Records for the task:
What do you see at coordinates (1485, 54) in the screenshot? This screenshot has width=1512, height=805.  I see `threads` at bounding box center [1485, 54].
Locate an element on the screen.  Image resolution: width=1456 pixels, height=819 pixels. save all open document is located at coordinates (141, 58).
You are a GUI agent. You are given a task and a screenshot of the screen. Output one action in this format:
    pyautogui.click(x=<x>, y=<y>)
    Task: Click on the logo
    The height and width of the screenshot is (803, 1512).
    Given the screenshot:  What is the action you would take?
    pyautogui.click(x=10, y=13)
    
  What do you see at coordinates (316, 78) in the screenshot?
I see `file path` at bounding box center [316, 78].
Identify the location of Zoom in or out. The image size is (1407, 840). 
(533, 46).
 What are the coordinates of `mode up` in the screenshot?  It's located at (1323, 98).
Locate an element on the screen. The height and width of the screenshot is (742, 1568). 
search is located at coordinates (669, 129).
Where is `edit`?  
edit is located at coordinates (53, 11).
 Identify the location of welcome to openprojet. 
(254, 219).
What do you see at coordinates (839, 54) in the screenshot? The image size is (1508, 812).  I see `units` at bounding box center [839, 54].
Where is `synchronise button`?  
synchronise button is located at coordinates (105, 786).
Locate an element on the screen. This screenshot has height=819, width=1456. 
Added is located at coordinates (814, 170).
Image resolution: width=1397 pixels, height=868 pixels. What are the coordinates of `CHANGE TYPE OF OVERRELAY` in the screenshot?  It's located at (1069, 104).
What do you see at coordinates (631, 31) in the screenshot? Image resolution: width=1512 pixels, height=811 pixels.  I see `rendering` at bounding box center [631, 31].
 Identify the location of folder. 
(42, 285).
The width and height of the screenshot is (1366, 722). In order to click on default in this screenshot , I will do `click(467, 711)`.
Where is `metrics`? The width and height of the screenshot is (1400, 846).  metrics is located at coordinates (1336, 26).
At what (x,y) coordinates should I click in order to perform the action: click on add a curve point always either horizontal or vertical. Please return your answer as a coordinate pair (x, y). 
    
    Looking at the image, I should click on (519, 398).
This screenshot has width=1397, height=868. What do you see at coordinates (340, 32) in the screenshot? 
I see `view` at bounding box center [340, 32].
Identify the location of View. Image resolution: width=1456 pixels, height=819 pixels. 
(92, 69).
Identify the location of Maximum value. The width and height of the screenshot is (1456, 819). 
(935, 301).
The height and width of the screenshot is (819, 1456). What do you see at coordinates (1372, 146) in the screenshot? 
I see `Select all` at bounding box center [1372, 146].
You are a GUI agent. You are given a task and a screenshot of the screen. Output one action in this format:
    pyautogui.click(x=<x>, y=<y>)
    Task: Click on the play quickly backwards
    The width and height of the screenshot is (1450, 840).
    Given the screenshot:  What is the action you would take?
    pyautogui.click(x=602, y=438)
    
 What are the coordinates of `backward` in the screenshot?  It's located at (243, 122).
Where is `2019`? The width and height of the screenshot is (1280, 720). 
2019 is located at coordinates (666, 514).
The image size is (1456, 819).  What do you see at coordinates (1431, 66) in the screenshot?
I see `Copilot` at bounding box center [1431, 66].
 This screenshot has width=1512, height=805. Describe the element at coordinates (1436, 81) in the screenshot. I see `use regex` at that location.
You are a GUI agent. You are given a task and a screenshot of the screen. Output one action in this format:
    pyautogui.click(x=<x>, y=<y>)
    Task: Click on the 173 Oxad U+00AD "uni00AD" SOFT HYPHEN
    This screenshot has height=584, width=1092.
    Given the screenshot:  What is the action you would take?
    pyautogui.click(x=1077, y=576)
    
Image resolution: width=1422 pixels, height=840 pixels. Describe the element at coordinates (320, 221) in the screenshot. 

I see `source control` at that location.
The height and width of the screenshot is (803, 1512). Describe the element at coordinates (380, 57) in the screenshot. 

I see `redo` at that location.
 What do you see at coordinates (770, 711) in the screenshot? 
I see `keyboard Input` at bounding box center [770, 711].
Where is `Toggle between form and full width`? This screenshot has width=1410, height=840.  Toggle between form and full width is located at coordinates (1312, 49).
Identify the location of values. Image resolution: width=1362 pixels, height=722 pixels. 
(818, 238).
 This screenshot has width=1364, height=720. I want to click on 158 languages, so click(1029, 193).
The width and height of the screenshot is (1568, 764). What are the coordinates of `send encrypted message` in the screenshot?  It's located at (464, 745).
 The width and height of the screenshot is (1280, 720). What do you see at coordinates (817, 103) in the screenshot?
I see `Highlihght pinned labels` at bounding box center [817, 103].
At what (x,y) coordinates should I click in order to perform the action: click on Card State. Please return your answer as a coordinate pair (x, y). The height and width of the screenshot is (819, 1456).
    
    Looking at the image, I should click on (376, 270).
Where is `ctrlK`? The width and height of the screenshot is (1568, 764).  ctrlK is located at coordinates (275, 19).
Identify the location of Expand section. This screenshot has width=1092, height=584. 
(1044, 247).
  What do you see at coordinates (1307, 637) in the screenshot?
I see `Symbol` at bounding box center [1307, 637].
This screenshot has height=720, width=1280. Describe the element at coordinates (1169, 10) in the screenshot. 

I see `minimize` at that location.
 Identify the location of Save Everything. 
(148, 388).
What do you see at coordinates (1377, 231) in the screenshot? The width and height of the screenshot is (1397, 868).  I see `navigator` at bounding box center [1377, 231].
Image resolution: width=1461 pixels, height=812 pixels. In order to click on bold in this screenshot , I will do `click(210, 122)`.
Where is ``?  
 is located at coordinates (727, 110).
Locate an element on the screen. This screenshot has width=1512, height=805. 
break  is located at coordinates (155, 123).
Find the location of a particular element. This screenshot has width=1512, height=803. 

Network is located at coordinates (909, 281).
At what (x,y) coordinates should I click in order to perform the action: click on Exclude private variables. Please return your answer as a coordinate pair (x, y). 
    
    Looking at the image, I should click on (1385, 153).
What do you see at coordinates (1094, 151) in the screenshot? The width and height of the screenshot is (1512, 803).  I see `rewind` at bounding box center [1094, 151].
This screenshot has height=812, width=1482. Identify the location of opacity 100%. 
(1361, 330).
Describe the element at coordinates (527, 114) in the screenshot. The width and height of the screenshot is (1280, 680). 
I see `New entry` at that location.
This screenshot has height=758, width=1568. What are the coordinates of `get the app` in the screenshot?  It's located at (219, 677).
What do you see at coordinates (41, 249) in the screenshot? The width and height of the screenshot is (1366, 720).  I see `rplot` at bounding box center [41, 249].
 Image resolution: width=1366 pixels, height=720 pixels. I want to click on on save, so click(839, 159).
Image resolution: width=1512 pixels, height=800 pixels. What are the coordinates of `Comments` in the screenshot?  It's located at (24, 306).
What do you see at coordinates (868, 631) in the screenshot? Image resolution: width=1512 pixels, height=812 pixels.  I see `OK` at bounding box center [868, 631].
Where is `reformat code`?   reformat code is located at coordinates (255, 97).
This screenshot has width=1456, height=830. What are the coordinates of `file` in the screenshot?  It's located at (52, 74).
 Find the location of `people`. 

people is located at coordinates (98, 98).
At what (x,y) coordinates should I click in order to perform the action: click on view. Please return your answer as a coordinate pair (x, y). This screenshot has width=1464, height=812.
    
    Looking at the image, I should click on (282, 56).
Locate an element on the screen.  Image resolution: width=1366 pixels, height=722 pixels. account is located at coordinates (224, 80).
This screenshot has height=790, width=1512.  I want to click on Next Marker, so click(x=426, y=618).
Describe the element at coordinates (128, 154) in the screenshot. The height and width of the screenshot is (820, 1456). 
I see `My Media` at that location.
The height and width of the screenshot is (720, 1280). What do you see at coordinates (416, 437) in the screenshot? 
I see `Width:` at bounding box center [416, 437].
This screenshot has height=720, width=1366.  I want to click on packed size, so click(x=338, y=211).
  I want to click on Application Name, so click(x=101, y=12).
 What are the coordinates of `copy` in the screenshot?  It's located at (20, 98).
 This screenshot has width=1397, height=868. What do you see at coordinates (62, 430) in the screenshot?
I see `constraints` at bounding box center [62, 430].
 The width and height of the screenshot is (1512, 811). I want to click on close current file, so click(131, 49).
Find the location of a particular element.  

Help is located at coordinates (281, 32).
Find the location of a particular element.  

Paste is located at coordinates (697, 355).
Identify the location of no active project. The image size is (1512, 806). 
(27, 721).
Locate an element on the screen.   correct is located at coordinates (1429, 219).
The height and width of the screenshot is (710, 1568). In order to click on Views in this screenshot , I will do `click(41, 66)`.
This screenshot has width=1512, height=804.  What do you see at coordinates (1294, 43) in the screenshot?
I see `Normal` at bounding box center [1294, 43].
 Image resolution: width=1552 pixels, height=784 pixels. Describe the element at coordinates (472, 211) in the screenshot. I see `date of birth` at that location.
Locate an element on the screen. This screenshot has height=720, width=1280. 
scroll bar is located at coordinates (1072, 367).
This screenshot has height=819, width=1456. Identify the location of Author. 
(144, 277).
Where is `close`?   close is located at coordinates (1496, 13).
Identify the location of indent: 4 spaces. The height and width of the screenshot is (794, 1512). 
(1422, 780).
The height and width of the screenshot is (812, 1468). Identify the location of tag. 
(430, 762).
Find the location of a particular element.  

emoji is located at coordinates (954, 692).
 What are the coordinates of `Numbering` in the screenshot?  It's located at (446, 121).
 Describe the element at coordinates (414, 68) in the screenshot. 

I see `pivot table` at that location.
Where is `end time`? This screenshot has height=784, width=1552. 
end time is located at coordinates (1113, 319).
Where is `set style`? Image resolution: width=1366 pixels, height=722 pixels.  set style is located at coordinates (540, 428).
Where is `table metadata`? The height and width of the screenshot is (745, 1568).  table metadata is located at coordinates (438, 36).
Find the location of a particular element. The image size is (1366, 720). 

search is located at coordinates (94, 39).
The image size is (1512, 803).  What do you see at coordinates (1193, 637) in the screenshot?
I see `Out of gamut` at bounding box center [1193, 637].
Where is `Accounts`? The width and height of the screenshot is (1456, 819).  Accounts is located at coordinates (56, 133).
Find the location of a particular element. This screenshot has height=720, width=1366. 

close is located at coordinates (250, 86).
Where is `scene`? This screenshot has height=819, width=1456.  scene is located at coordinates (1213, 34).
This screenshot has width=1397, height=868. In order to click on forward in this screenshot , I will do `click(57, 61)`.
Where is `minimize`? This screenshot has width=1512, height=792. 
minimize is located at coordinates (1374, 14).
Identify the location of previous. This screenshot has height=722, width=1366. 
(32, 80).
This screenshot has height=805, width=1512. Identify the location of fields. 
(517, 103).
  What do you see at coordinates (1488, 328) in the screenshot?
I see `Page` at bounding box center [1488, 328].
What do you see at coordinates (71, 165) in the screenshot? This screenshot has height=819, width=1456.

Your goal: Rewrite the stretch of the material from the line containing "at (1323, 98)." through the line containing "Looking at the image, I should click on (519, 398).", replacing every occurrence of "Where is" with "Where can I find" and leaving everything else unchanged.

Answer to the task:
 What are the coordinates of `mode up` in the screenshot?  It's located at (1323, 98).
Locate an element on the screen. The height and width of the screenshot is (742, 1568). 
search is located at coordinates (669, 129).
Where can I find `edit`?  
edit is located at coordinates (53, 11).
 Identify the location of welcome to openprojet. 
(254, 219).
What do you see at coordinates (839, 54) in the screenshot? The image size is (1508, 812).  I see `units` at bounding box center [839, 54].
Where can I find `synchronise button`?  
synchronise button is located at coordinates (105, 786).
Locate an element on the screen. This screenshot has height=819, width=1456. 
Added is located at coordinates (814, 170).
Image resolution: width=1397 pixels, height=868 pixels. What are the coordinates of `CHANGE TYPE OF OVERRELAY` in the screenshot?  It's located at (1069, 104).
What do you see at coordinates (631, 31) in the screenshot? Image resolution: width=1512 pixels, height=811 pixels.  I see `rendering` at bounding box center [631, 31].
 Identify the location of folder. 
(42, 285).
The width and height of the screenshot is (1366, 722). In order to click on default in this screenshot , I will do `click(467, 711)`.
Where can I find `metrics`? The width and height of the screenshot is (1400, 846).  metrics is located at coordinates (1336, 26).
At what (x,y) coordinates should I click in order to perform the action: click on add a curve point always either horizontal or vertical. Please return your answer as a coordinate pair (x, y). 
    
    Looking at the image, I should click on (519, 398).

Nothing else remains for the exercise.